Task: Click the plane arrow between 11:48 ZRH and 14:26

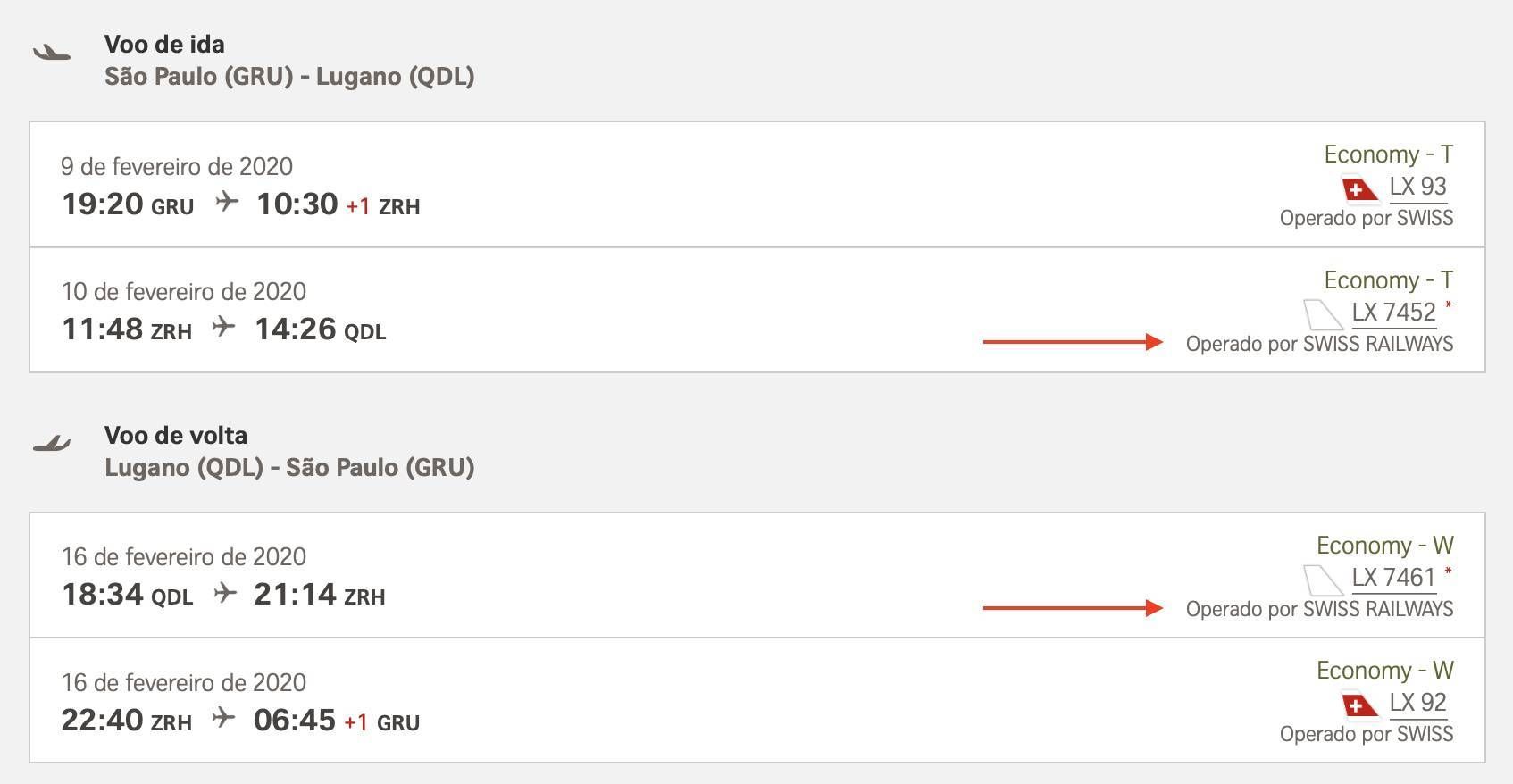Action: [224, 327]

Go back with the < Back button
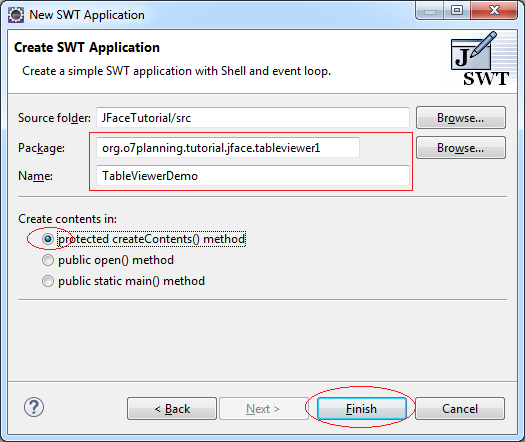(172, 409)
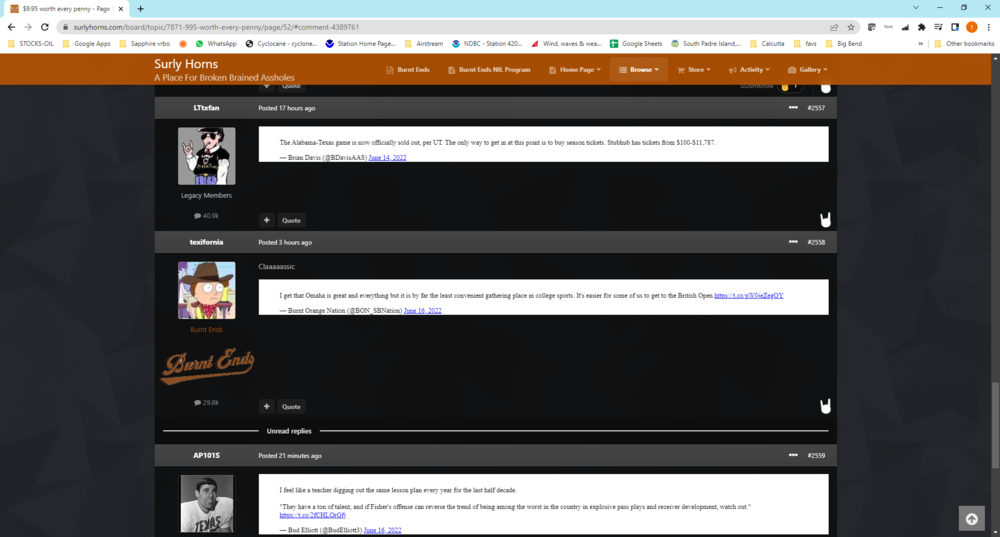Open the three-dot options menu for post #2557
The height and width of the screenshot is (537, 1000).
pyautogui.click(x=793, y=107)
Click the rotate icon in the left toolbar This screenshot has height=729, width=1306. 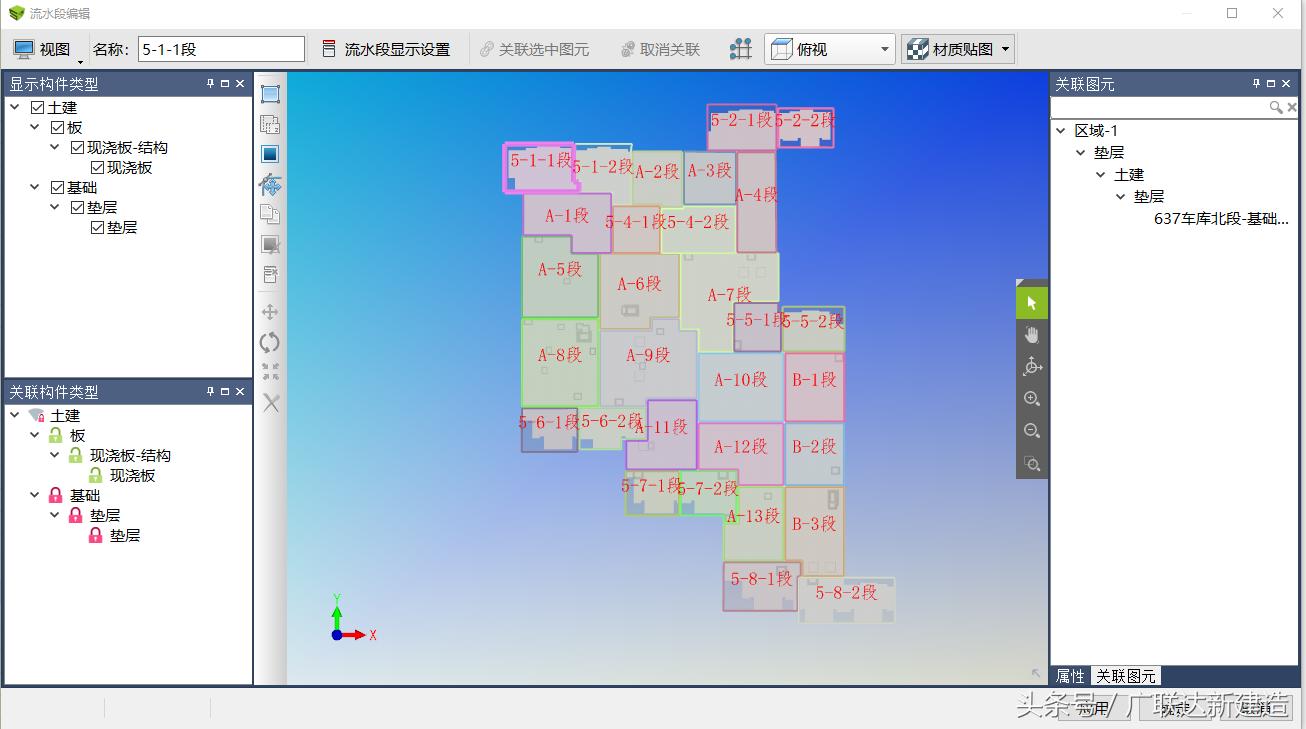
----------
**Your assignment**
Please retype all of the material exactly, skipping whatever images it holds.

**Result for this exercise**
Task: Click the plane arrow between 11:48 ZRH and 14:26

Action: [224, 327]

Go back with the < Back button
(172, 409)
Open the three-dot options menu for post #2557
The height and width of the screenshot is (537, 1000).
pyautogui.click(x=793, y=107)
Click the rotate icon in the left toolbar This screenshot has height=729, width=1306. 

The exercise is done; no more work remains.